### Exercises
1. Name every function that the passage on transform and validation pipelines exports in its code.
2. In the passage on transform and validation pipelines, turn the sentence beginning "Local transforms run at row level" into a short bulleted list.

### Given passage
* * * *

Local transforms run at row level and are ideal for normalization and lightweight transformations.

export const toLowerCase = (headerKey: string): LocalStepTransform => ({
  headerKey,

  name: "toLowerCase",

  fn: (value: string) => value.toLowerCase(),
});

export const trim = (headerKey: string): LocalStepTransform => ({
  headerKey,

  name: "trim",

  fn: (value: string) => value.trim(),
});

Perfect for:

  • String normalization
  • Cleanup
  • Parsing
  • Date formatting
  • Entity preparation

✅ Local Validation Pipelines

Local validators run synchronously for immediate row-level feedback.

export const minValue = (headerKey: string, min: number): LocalStepValidator => ({
  headerKey,

  name: "Min Value",

  args: [min],

  fn: (value: string, row: any, minVal: number) => {
    const numValue = parseFloat(value);

    const isValid = numValue >= minVal;

    return {
      isValid,

      validationCode: "MIN_VALUE",

      message: !isValid ? `Value must be at least ${minVal}` : undefined,

      value,

      step: "local",
    };
  },
});

Ideal for:

  • Required validations
  • Numeric ranges
  • Regex validation
  • Formatting checks
  • Immediate UI feedback

🌐 Async Global Validation Pipelines

Global validators can run asynchronously and integrate directly with APIs or backend services.

export const AsyncValidateDataExample = (): GlobalStepValidator => ({
  name: "AsyncValidateDataExample",

  fn: async (rows: RowObject[]) => {
    const validationResults = await validateDataExample(
      rows.map((row) => ({
        id: row.__rowId,
        value: row.value["headerKey"],
      }))
    );

    return {
      validationErrors: validationResults
        .filter((result) => !result.isValid)
        .map((result) => ({
          __rowId: result.id,

          headerKey: "headerKey",

          validationCode: result.validationCode,

          message: result.message,

          step: "AsyncValidateDataExample",
        })),

      removedValidationErrors: [],
    };
  },
});

This enables:

  • Backend-aware validation
  • Batch validation APIs
  • Database checks
  • Cross-row validation
  • External business rule engines

🔁 Async Global Transform Pipelines

Global transforms allow asynchronous dataset-wide transformations.

* * * *

(Rows from a dataset)
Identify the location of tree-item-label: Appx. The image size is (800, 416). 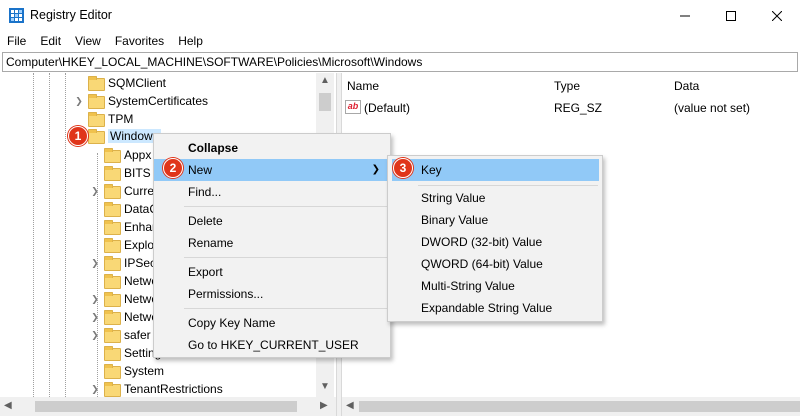
(138, 155).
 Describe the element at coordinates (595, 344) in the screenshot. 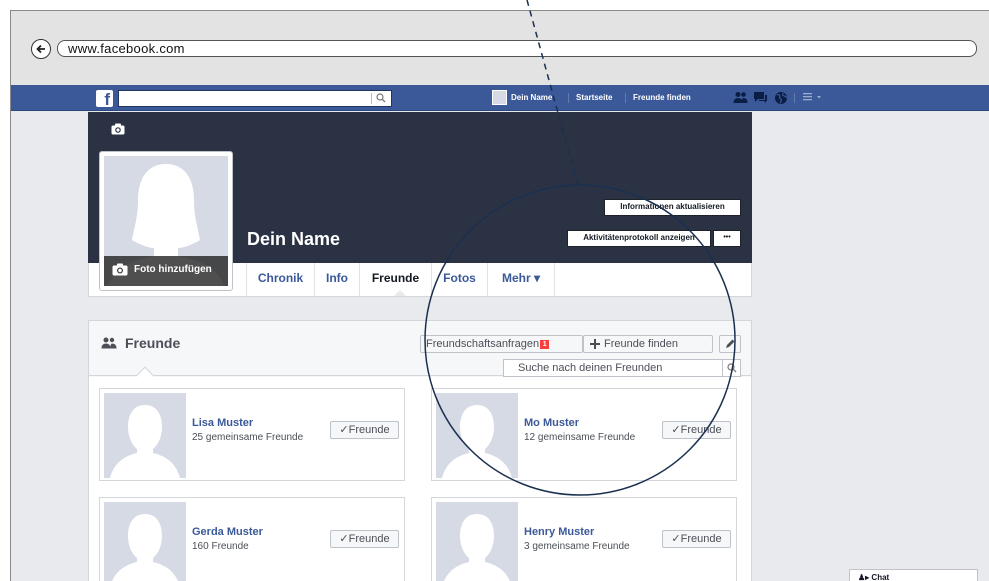

I see `plus-icon` at that location.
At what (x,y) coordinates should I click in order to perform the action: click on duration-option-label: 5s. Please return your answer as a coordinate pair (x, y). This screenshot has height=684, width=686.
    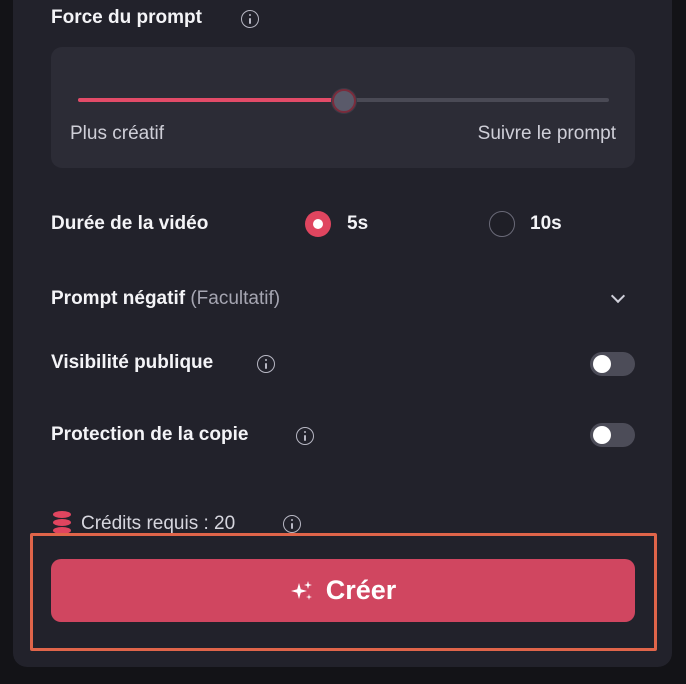
    Looking at the image, I should click on (358, 224).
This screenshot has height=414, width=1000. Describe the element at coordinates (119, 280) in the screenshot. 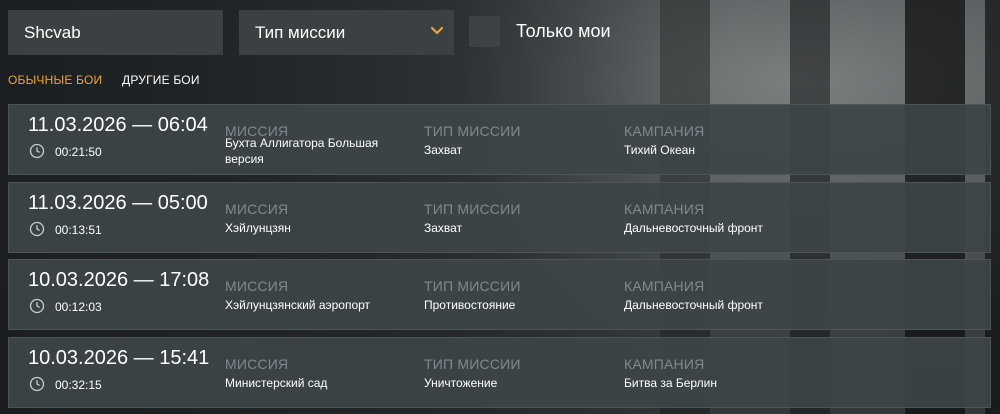

I see `battle-datetime: 10.03.2026 — 17:08` at that location.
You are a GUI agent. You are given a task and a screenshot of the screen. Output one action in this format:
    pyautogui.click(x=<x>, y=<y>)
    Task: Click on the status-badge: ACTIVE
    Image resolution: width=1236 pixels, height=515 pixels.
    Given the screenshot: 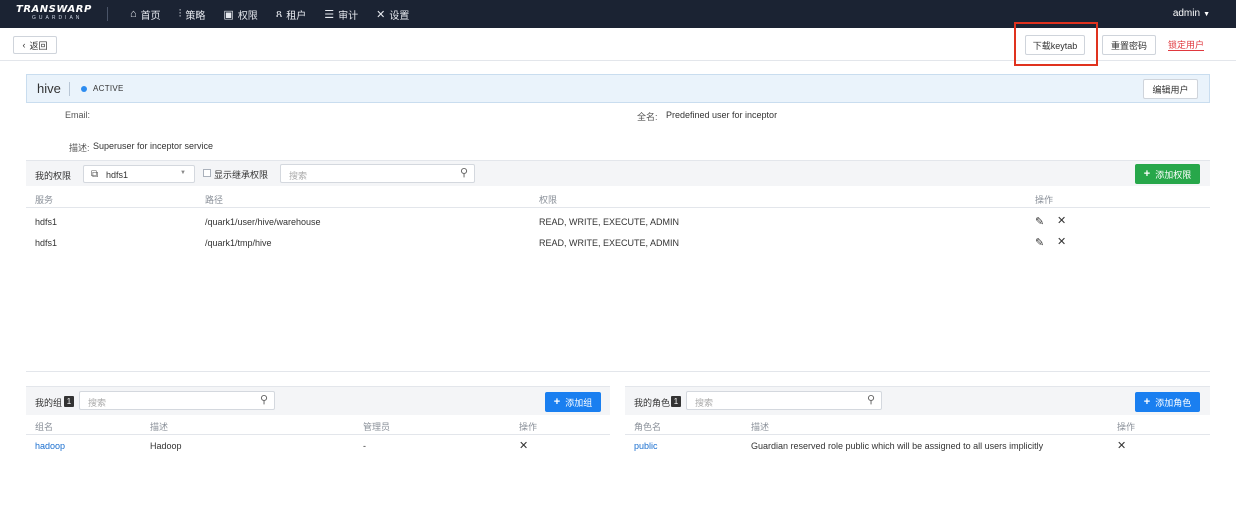 What is the action you would take?
    pyautogui.click(x=108, y=88)
    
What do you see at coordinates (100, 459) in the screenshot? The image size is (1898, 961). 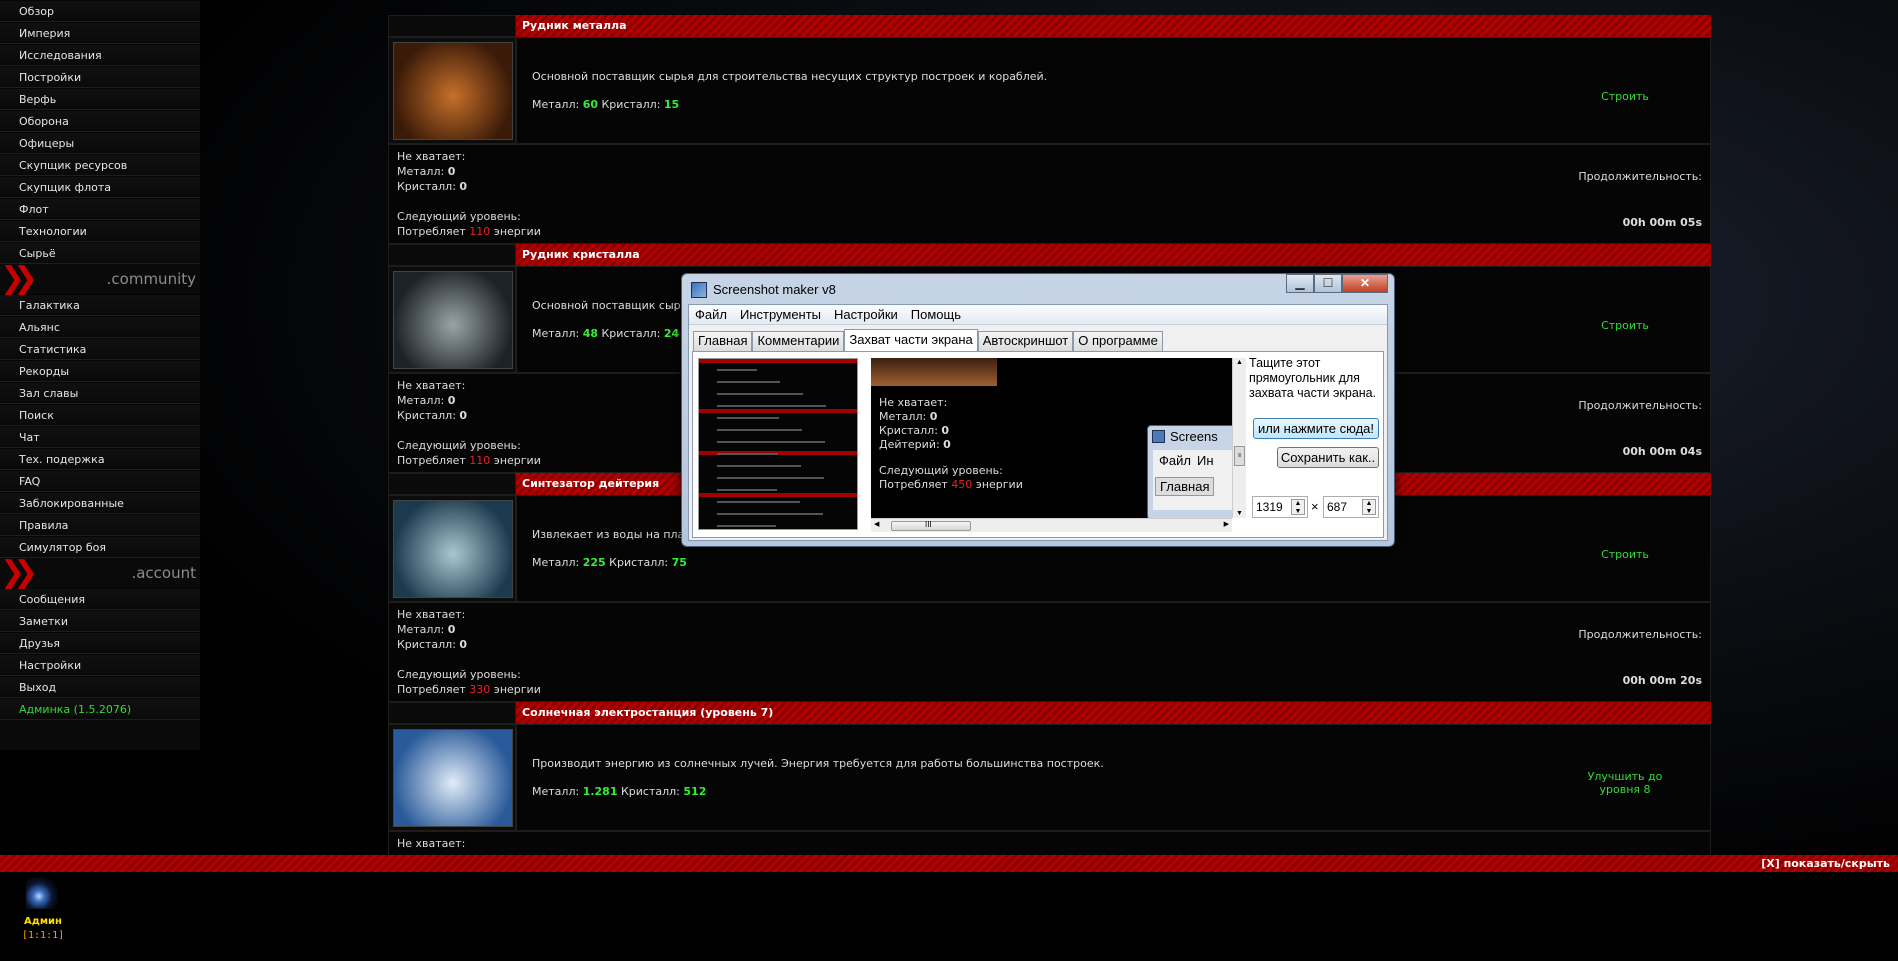 I see `sidebar-item-тех-подержка: Тех. подержка` at bounding box center [100, 459].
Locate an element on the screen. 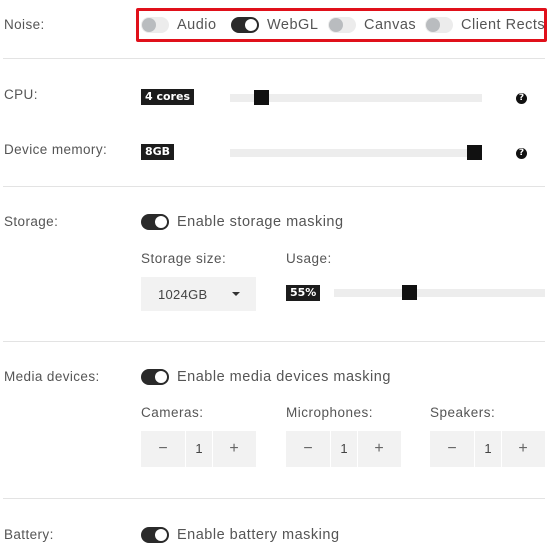 The image size is (559, 552). noise-label: Noise: is located at coordinates (24, 24).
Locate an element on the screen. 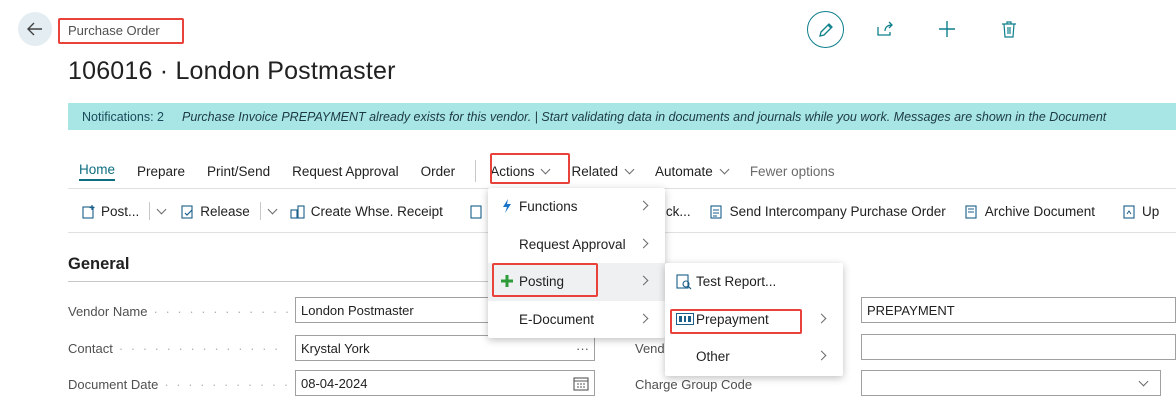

* * * *

### Results
1. toLowerCase, trim, minValue, AsyncValidateDataExample

2.
- Local transforms run at row level.
- They suit normalization.
- They suit lightweight transformations.